## Your task
Every line of the data below needs to be reproduced exactly.

## Input for this task
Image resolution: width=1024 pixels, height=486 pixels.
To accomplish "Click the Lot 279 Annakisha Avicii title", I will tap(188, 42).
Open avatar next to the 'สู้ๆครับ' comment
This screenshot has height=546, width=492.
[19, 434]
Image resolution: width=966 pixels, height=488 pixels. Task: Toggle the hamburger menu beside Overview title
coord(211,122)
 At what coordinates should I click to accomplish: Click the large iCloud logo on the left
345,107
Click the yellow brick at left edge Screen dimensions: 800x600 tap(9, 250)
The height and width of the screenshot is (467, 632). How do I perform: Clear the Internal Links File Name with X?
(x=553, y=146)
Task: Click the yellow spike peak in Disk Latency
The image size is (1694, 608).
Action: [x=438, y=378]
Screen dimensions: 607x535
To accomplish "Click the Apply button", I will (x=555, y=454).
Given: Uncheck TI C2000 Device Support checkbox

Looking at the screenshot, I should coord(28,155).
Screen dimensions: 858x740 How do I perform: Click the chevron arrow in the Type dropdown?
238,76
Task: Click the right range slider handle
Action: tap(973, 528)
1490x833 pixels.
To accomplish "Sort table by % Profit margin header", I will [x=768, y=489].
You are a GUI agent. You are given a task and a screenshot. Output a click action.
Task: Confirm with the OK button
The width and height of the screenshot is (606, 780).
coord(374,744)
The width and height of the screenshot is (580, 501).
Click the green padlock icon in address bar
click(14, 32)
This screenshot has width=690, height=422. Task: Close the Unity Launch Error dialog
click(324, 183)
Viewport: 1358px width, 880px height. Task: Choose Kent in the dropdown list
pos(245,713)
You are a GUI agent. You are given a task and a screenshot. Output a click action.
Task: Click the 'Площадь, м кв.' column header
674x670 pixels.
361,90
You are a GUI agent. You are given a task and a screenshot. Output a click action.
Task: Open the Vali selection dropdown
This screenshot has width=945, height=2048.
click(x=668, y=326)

## Solution for this exercise
Image resolution: width=1024 pixels, height=486 pixels.
To accomplish "Click the Lot 279 Annakisha Avicii title", I will tap(188, 42).
Open avatar next to the 'สู้ๆครับ' comment
This screenshot has height=546, width=492.
[19, 434]
Image resolution: width=966 pixels, height=488 pixels. Task: Toggle the hamburger menu beside Overview title
coord(211,122)
 At what coordinates should I click to accomplish: Click the large iCloud logo on the left
345,107
Click the yellow brick at left edge Screen dimensions: 800x600 tap(9, 250)
The height and width of the screenshot is (467, 632). How do I perform: Clear the Internal Links File Name with X?
(x=553, y=146)
Task: Click the yellow spike peak in Disk Latency
The image size is (1694, 608).
Action: [x=438, y=378]
Screen dimensions: 607x535
To accomplish "Click the Apply button", I will (x=555, y=454).
Given: Uncheck TI C2000 Device Support checkbox

Looking at the screenshot, I should coord(28,155).
Screen dimensions: 858x740 How do I perform: Click the chevron arrow in the Type dropdown?
238,76
Task: Click the right range slider handle
Action: tap(973, 528)
1490x833 pixels.
To accomplish "Sort table by % Profit margin header", I will [x=768, y=489].
You are a GUI agent. You are given a task and a screenshot. Output a click action.
Task: Confirm with the OK button
The width and height of the screenshot is (606, 780).
coord(374,744)
The width and height of the screenshot is (580, 501).
Click the green padlock icon in address bar
click(14, 32)
This screenshot has width=690, height=422. Task: Close the Unity Launch Error dialog
click(324, 183)
Viewport: 1358px width, 880px height. Task: Choose Kent in the dropdown list
pos(245,713)
You are a GUI agent. You are given a task and a screenshot. Output a click action.
Task: Click the 'Площадь, м кв.' column header
674x670 pixels.
361,90
You are a GUI agent. You are given a task and a screenshot. Output a click action.
Task: Open the Vali selection dropdown
This screenshot has width=945, height=2048.
click(x=668, y=326)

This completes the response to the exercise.